IMPAIRMENT ON THE GROUP’S INVESTMENT IN THE SOLAR POWER GROUP

The impairment loss of the Group’s equity investment of HK$6.8 million in the Solar Power Group was determined with reference to the Group’s investment cost and the net asset value of the Solar Power Group as at 31 December 2017. The Company was given to understand that the Solar Power Group had conducted a valuation on its power plants as and its net asset value as at 31 December 2017 had taken into account of the valuation. Therefore, the Company did not conduct valuation in respect of its equity investment in the Solar Power Group as at 31 December 2017 and the related impairment assessment was performed based on the then consolidated net asset value of the Solar Power Group. Due to the relocation of a power plant during the second half of 2017, certain plant and equipment of that power plant were disposed of and impaired. Accordingly, the net assets value of the Solar Power Group had been reduced and an impairment loss of HK$6.8 million was recorded.

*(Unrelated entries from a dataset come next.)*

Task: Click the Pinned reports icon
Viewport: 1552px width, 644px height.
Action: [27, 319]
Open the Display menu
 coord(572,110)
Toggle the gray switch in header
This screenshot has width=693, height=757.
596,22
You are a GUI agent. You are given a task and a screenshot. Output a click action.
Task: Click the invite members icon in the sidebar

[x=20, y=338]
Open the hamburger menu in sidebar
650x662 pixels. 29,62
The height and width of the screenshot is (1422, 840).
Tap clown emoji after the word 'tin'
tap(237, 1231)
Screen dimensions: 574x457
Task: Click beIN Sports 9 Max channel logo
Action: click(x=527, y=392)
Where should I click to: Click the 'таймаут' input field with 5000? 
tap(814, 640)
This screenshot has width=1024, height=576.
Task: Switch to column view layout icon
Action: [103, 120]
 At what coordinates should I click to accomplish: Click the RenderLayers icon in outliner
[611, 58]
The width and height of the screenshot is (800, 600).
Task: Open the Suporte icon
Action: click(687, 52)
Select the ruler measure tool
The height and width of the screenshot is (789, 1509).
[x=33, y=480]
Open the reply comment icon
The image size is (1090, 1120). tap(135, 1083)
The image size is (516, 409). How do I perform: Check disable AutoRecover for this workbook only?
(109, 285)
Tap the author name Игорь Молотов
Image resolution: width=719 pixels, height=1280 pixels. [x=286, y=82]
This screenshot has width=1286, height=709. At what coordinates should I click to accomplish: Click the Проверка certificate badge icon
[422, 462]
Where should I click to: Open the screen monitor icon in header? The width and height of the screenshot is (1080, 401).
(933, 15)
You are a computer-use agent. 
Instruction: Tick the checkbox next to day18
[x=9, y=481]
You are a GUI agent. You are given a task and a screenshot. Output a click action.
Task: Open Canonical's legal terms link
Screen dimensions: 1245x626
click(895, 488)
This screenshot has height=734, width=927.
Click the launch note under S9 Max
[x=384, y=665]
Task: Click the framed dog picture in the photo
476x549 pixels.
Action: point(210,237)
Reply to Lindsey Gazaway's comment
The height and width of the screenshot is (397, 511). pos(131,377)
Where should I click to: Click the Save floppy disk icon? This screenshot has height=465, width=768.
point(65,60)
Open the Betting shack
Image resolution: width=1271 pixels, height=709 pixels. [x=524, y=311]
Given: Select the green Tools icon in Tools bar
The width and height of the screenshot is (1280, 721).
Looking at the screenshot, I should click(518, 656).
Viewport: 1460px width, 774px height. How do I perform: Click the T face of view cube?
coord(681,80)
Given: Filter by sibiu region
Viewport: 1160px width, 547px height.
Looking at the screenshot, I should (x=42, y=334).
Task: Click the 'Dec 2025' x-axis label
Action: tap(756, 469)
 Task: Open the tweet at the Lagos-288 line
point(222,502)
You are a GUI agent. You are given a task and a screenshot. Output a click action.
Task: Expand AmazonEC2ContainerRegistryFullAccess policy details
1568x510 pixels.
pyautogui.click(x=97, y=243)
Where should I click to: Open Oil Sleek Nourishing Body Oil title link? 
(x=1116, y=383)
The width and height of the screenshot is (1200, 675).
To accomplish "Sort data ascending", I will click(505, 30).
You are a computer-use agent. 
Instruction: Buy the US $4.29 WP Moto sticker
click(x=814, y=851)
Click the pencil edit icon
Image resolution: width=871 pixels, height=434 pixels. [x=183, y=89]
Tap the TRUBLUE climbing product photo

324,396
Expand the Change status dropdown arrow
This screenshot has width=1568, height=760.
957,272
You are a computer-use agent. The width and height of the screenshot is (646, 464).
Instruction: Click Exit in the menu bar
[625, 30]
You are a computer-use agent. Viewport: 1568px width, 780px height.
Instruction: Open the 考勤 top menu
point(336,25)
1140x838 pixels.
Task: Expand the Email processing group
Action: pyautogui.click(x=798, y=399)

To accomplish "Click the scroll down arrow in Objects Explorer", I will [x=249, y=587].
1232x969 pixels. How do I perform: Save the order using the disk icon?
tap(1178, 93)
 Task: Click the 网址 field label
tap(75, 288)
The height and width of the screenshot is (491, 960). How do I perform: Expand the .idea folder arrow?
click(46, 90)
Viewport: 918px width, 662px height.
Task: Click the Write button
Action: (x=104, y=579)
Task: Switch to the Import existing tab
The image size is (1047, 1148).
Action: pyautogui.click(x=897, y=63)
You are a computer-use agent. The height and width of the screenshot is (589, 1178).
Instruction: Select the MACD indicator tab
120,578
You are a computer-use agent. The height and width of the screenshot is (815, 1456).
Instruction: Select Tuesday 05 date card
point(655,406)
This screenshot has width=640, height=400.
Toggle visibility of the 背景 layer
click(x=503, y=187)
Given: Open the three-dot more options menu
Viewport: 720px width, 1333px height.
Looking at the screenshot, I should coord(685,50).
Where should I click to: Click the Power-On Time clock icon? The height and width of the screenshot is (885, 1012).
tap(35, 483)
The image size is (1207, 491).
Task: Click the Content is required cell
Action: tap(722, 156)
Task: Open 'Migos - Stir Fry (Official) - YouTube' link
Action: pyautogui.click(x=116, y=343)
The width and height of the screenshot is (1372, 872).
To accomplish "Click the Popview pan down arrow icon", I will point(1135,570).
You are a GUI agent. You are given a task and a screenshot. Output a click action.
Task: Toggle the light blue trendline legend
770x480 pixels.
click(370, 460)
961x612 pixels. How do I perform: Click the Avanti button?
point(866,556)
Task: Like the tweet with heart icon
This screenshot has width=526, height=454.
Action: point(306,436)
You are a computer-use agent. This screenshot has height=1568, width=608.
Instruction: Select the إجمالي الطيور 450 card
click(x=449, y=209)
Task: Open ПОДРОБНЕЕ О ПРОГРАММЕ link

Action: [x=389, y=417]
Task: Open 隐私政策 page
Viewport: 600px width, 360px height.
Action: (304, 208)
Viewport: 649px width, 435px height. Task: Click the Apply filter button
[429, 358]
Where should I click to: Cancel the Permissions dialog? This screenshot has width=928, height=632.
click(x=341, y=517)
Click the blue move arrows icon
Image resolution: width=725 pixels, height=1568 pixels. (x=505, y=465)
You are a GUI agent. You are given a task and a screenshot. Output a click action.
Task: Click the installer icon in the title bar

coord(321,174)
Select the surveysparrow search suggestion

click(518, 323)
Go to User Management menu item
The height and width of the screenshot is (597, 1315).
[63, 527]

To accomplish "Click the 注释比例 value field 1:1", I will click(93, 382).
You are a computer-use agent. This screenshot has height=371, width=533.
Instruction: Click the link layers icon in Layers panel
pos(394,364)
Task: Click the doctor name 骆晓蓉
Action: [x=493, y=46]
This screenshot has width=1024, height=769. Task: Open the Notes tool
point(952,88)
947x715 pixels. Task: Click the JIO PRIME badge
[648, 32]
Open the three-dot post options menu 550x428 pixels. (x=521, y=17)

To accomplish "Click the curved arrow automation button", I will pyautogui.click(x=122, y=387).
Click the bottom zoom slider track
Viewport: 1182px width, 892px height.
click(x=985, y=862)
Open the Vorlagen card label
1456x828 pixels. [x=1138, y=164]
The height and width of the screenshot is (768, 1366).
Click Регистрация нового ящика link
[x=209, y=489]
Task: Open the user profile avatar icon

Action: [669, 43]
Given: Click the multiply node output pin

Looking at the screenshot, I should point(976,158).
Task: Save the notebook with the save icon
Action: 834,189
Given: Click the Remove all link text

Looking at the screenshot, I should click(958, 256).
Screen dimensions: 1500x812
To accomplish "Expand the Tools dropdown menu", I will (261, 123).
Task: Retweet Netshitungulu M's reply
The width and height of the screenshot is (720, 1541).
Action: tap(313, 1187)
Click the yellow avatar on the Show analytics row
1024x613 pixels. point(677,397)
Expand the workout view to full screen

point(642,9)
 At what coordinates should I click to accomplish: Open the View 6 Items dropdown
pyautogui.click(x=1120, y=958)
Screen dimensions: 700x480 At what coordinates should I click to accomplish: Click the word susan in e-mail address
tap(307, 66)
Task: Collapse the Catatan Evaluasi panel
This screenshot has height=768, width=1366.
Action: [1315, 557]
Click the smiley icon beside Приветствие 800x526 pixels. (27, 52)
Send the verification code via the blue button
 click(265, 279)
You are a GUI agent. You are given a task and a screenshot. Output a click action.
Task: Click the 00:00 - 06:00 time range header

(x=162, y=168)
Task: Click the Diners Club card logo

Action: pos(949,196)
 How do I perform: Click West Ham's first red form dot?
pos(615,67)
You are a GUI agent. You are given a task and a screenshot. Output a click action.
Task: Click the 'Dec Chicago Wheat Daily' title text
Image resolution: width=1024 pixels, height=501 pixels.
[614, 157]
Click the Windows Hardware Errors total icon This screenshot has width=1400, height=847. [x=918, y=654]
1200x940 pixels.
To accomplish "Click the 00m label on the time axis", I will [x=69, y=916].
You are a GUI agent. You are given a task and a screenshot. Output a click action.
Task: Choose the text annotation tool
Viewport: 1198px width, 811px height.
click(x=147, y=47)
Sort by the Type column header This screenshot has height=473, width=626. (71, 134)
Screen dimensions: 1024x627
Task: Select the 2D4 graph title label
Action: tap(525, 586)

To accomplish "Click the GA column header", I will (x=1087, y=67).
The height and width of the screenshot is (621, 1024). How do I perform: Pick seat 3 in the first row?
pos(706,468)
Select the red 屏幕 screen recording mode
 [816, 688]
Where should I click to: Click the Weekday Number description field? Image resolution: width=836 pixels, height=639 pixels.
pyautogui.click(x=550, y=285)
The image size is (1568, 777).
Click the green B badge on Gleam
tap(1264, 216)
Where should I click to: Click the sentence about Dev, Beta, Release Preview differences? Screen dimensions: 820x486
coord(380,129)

USE OF PROCEEDS FROM THE COMPANY’S FUND RAISING EXERCISES

The Company also wishes to supplement that (i) the proceeds of HK$26.6 million from the placing in February 2017 was used as to HK$4 million for the Group’s investment in a winery business, HK$4.8 million for the Financial Services Business, HK$1 million for the Online Cultural Business, HK$8.2 million for the Forestry and Agricultural Business and the remaining HK$8.6 million as the general corporate expenses of the Group; and (ii) HK$2.8 million from the proceeds of the issue of the convertible bonds in October 2017 has been mainly used for the Group’s corporate expenses.

By Order of the Board IR Resources Limited Chan Ching Hang Chairman

Hong Kong, 19 March 2018

As at the date of this announcement, the Board comprises two executive Directors, namely, Mr. Chan Ching Hang and Mr. Zeng Lingchen; and three independent non-executive Directors, namely, Mr. Hong Bingxian, Mr. Hung Kenneth and Ms. Pang King Sze, Rufina.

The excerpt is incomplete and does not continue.